To do
Pictures within the data are to be left out; everything else must be reproduced exactly.

Dataset entries section start

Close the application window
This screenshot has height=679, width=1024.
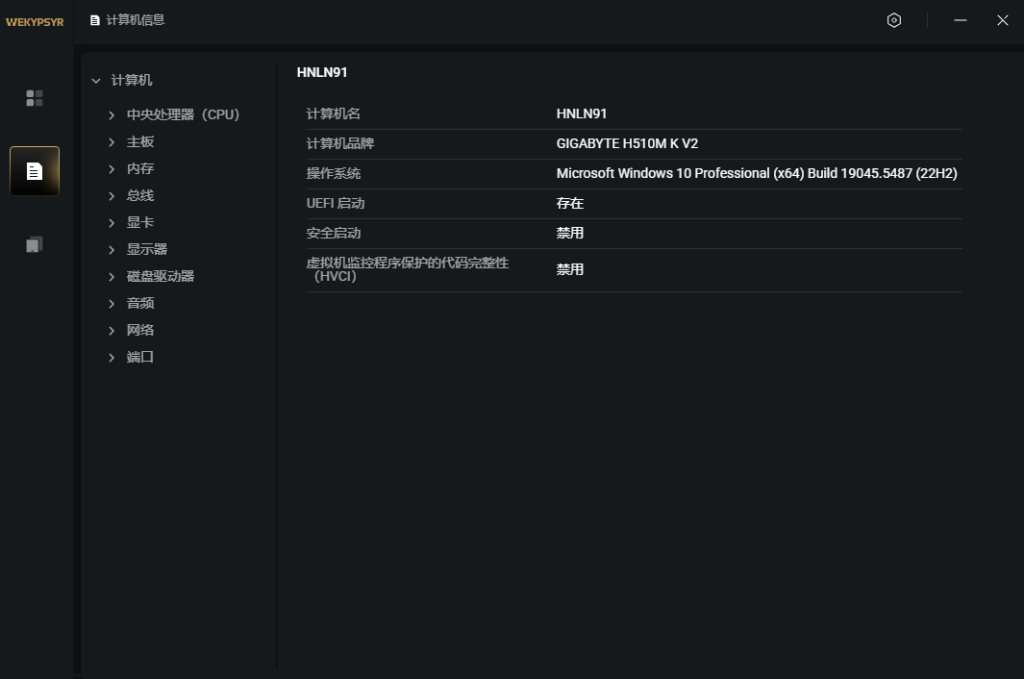point(1002,20)
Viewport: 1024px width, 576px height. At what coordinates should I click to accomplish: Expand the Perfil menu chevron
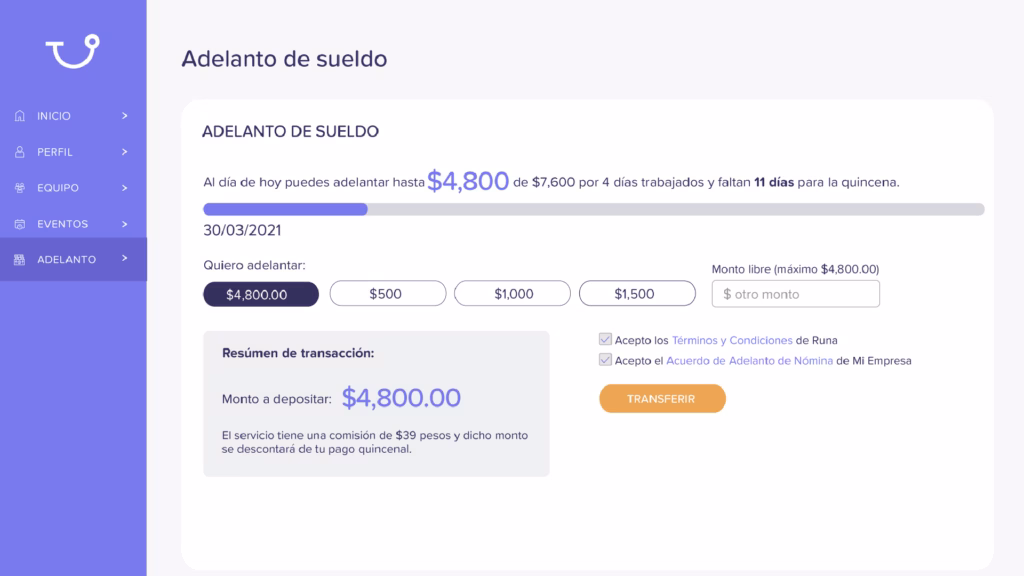click(x=124, y=152)
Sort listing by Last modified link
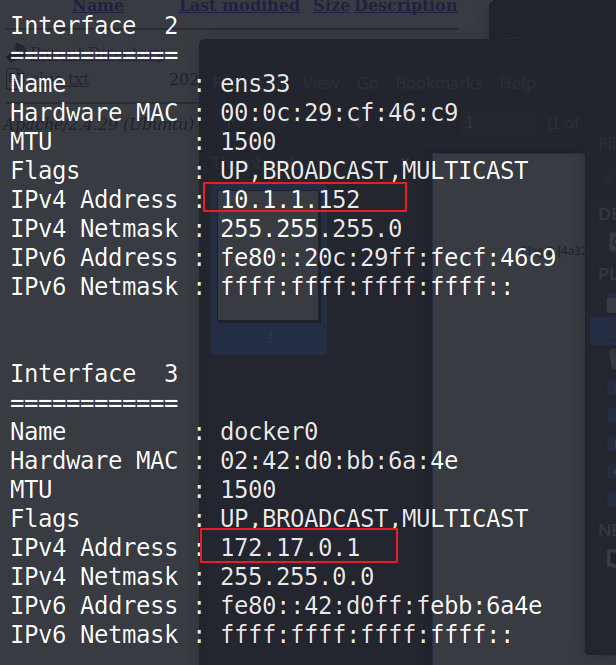This screenshot has height=665, width=616. coord(239,6)
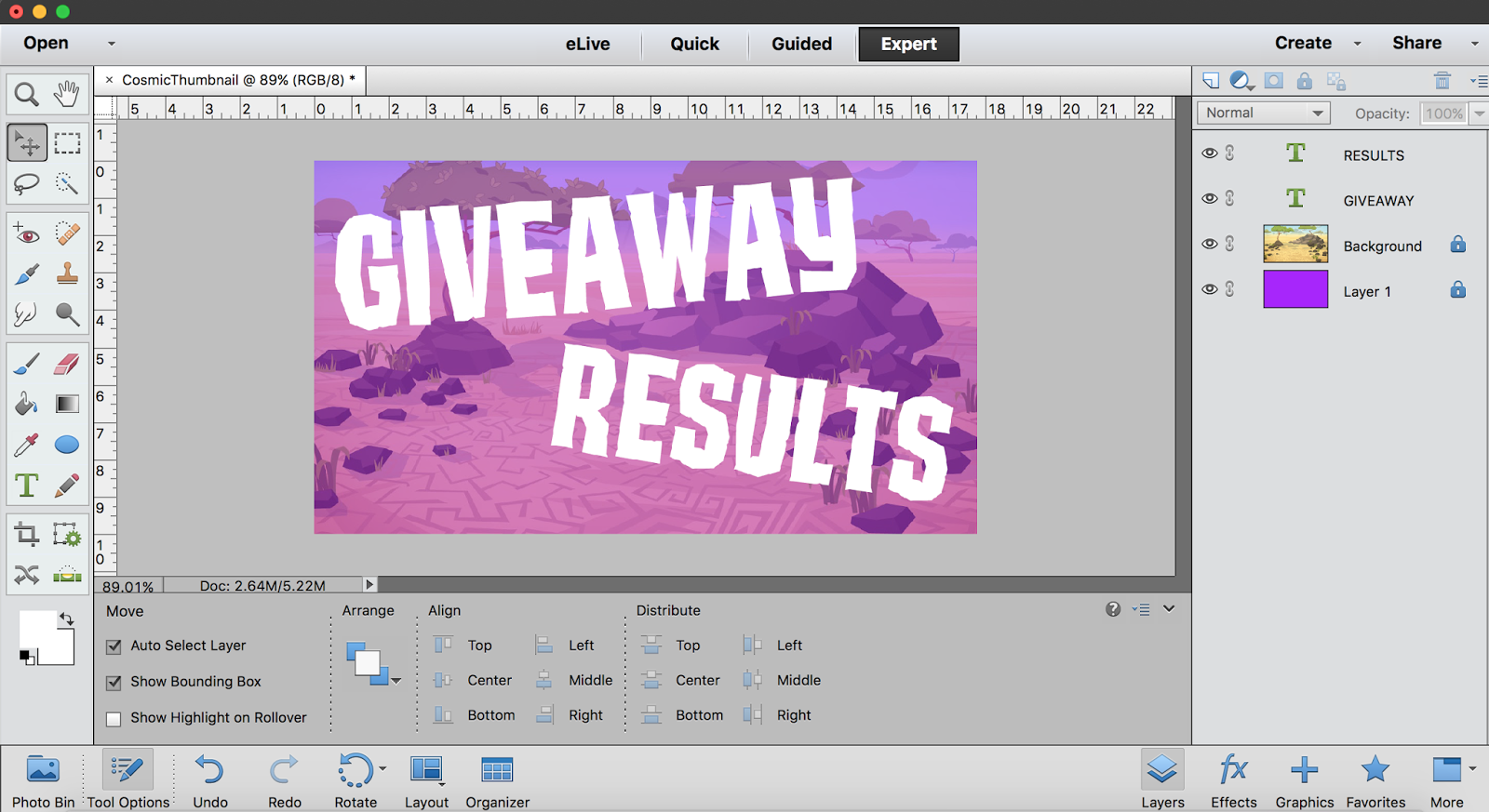Enable Show Highlight on Rollover
1489x812 pixels.
point(114,719)
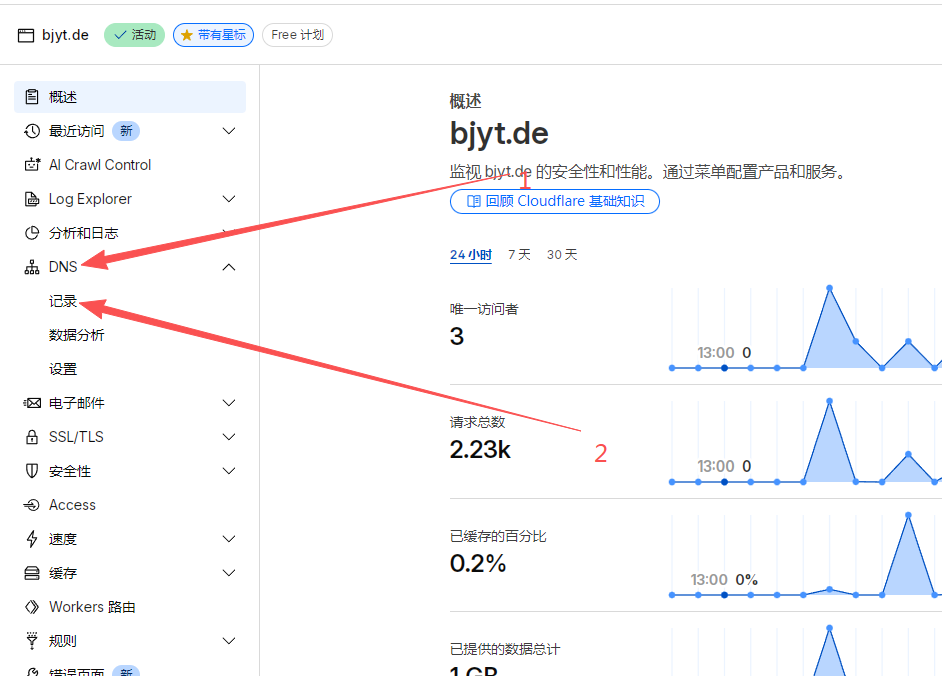Collapse the DNS section chevron
The height and width of the screenshot is (676, 942).
229,267
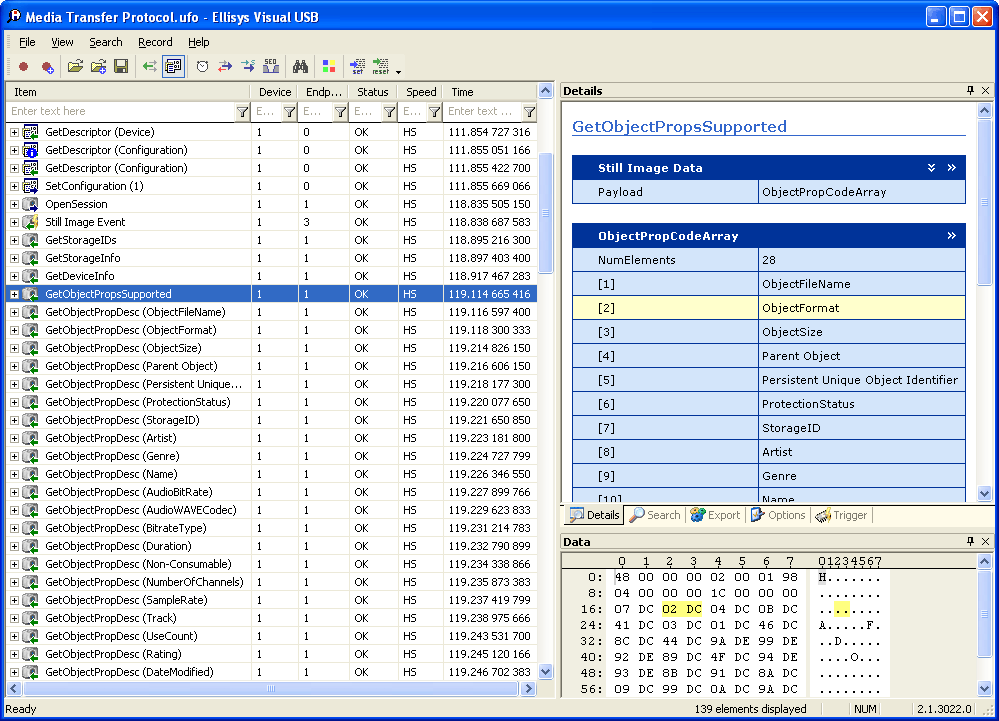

Dataset entries section end

Worked solution
Close the application window
This screenshot has height=679, width=1024.
point(1002,20)
Viewport: 1024px width, 576px height. At what coordinates should I click to accomplish: Expand the Perfil menu chevron
click(x=124, y=152)
Sort listing by Last modified link
This screenshot has height=665, width=616. coord(239,6)
Enable Show Highlight on Rollover
1489x812 pixels.
point(114,719)
Collapse the DNS section chevron
The height and width of the screenshot is (676, 942).
229,267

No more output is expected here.